_PROBLEM_: The expected output is each entry, given again exactly.

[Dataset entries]
########
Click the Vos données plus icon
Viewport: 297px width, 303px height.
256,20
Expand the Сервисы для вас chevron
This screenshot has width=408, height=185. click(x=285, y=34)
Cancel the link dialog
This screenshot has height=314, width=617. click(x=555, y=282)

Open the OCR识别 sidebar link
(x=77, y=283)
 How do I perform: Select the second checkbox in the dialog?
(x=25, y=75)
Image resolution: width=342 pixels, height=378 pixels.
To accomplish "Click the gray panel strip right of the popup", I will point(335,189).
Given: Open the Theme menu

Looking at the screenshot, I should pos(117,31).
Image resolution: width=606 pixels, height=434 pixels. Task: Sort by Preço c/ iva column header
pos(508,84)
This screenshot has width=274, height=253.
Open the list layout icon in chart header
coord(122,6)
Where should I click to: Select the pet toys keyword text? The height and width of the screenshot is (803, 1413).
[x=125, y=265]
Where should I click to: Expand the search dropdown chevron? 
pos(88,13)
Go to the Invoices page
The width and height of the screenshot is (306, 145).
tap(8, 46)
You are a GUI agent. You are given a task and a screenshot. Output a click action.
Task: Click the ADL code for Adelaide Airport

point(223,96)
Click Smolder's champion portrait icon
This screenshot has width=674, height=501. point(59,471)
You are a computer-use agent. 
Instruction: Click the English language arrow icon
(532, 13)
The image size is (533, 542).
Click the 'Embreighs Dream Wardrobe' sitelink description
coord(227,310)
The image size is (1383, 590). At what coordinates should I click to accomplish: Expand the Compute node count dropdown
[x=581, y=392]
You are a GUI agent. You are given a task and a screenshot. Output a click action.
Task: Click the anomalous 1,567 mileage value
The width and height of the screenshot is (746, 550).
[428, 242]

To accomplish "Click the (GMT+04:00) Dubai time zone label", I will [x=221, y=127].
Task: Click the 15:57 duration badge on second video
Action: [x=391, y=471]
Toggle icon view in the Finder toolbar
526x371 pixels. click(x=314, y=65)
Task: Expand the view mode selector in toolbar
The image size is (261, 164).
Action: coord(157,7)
########
_FINISHED EXERCISE_:
Click the Vos données plus icon
Viewport: 297px width, 303px height.
256,20
Expand the Сервисы для вас chevron
This screenshot has width=408, height=185. click(x=285, y=34)
Cancel the link dialog
This screenshot has height=314, width=617. click(x=555, y=282)

Open the OCR识别 sidebar link
(x=77, y=283)
 How do I perform: Select the second checkbox in the dialog?
(x=25, y=75)
Image resolution: width=342 pixels, height=378 pixels.
To accomplish "Click the gray panel strip right of the popup", I will point(335,189).
Given: Open the Theme menu

Looking at the screenshot, I should pos(117,31).
Image resolution: width=606 pixels, height=434 pixels. Task: Sort by Preço c/ iva column header
pos(508,84)
This screenshot has width=274, height=253.
Open the list layout icon in chart header
coord(122,6)
Where should I click to: Select the pet toys keyword text? The height and width of the screenshot is (803, 1413).
[x=125, y=265]
Where should I click to: Expand the search dropdown chevron? 
pos(88,13)
Go to the Invoices page
The width and height of the screenshot is (306, 145).
tap(8, 46)
You are a GUI agent. You are given a task and a screenshot. Output a click action.
Task: Click the ADL code for Adelaide Airport

point(223,96)
Click Smolder's champion portrait icon
This screenshot has width=674, height=501. point(59,471)
You are a computer-use agent. 
Instruction: Click the English language arrow icon
(532, 13)
The image size is (533, 542).
Click the 'Embreighs Dream Wardrobe' sitelink description
coord(227,310)
The image size is (1383, 590). At what coordinates should I click to accomplish: Expand the Compute node count dropdown
[x=581, y=392]
You are a GUI agent. You are given a task and a screenshot. Output a click action.
Task: Click the anomalous 1,567 mileage value
The width and height of the screenshot is (746, 550).
[428, 242]

To accomplish "Click the (GMT+04:00) Dubai time zone label", I will [x=221, y=127].
Task: Click the 15:57 duration badge on second video
Action: [x=391, y=471]
Toggle icon view in the Finder toolbar
526x371 pixels. click(x=314, y=65)
Task: Expand the view mode selector in toolbar
The image size is (261, 164).
Action: coord(157,7)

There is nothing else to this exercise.